▶ _WHAT THE EXERCISE ASKS_: Please reproduce every line of the records below word for word, leaving out the pictures.

Pointing data for screenshots
- - - - -
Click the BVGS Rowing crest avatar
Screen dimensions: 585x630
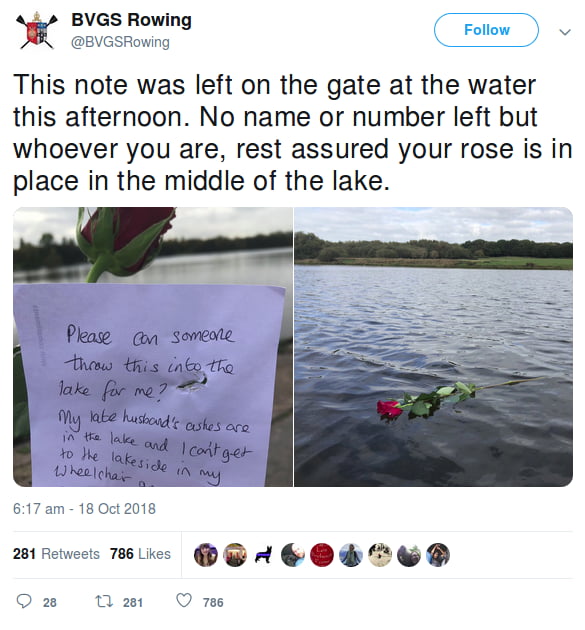tap(37, 31)
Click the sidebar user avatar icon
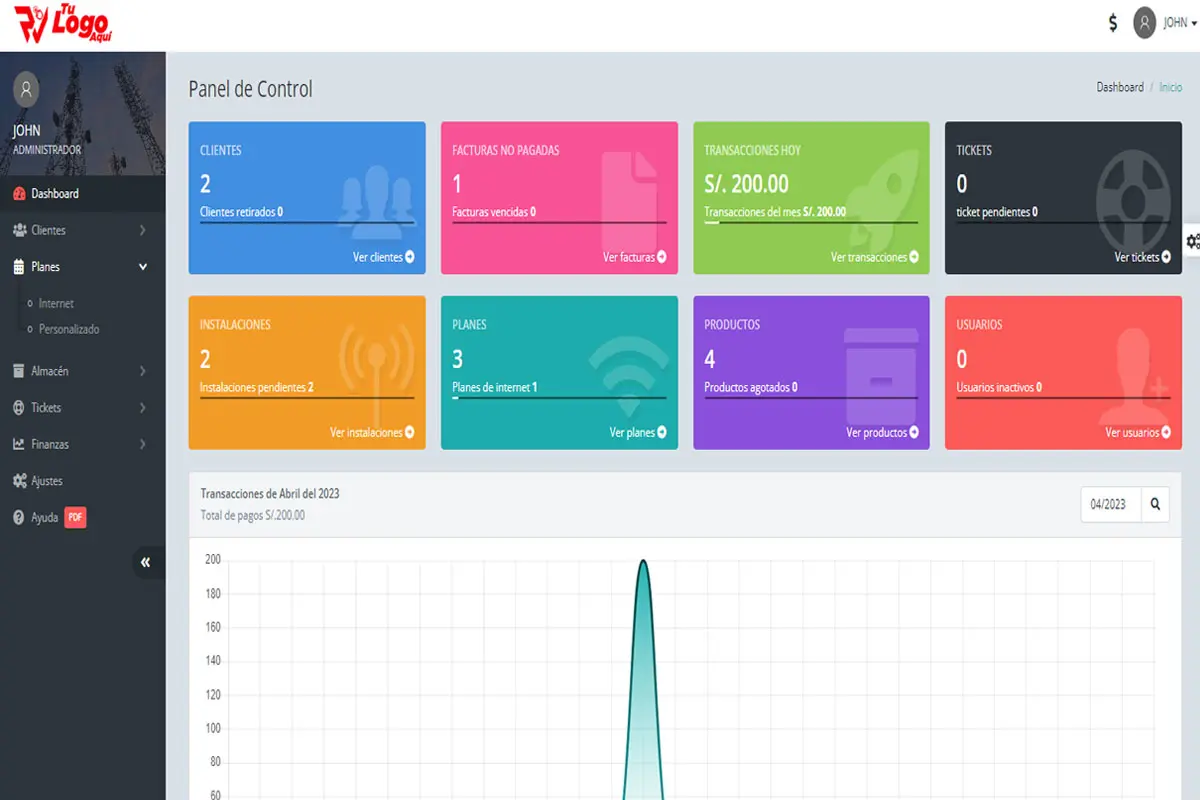The width and height of the screenshot is (1200, 800). pyautogui.click(x=26, y=89)
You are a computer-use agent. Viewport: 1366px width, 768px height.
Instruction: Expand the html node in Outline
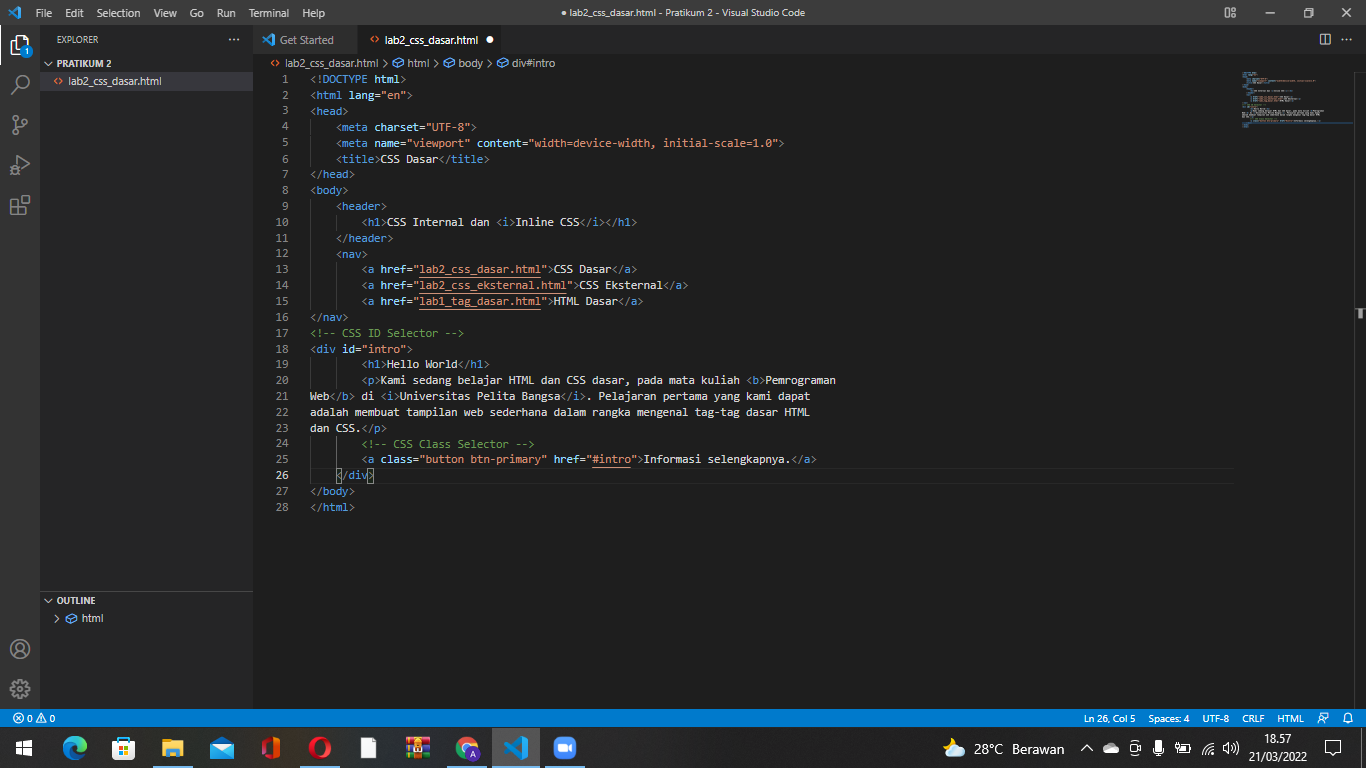[x=57, y=618]
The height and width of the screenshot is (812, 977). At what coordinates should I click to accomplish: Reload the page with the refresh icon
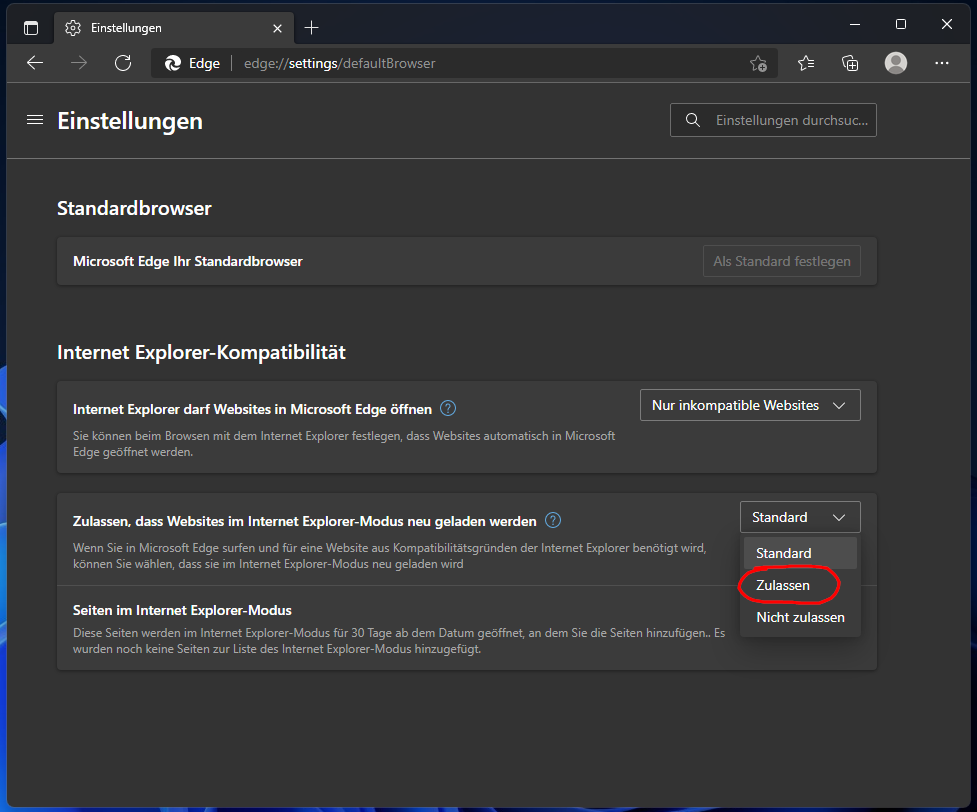123,63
- - - - -
▶ _THE RESPONSE_:
Click the BVGS Rowing crest avatar
Screen dimensions: 585x630
tap(37, 31)
Click the sidebar user avatar icon
The width and height of the screenshot is (1200, 800). pyautogui.click(x=26, y=89)
You are a computer-use agent. Viewport: 1366px width, 768px height.
Instruction: Expand the html node in Outline
[x=57, y=618]
The height and width of the screenshot is (812, 977). At what coordinates should I click to accomplish: Reload the page with the refresh icon
123,63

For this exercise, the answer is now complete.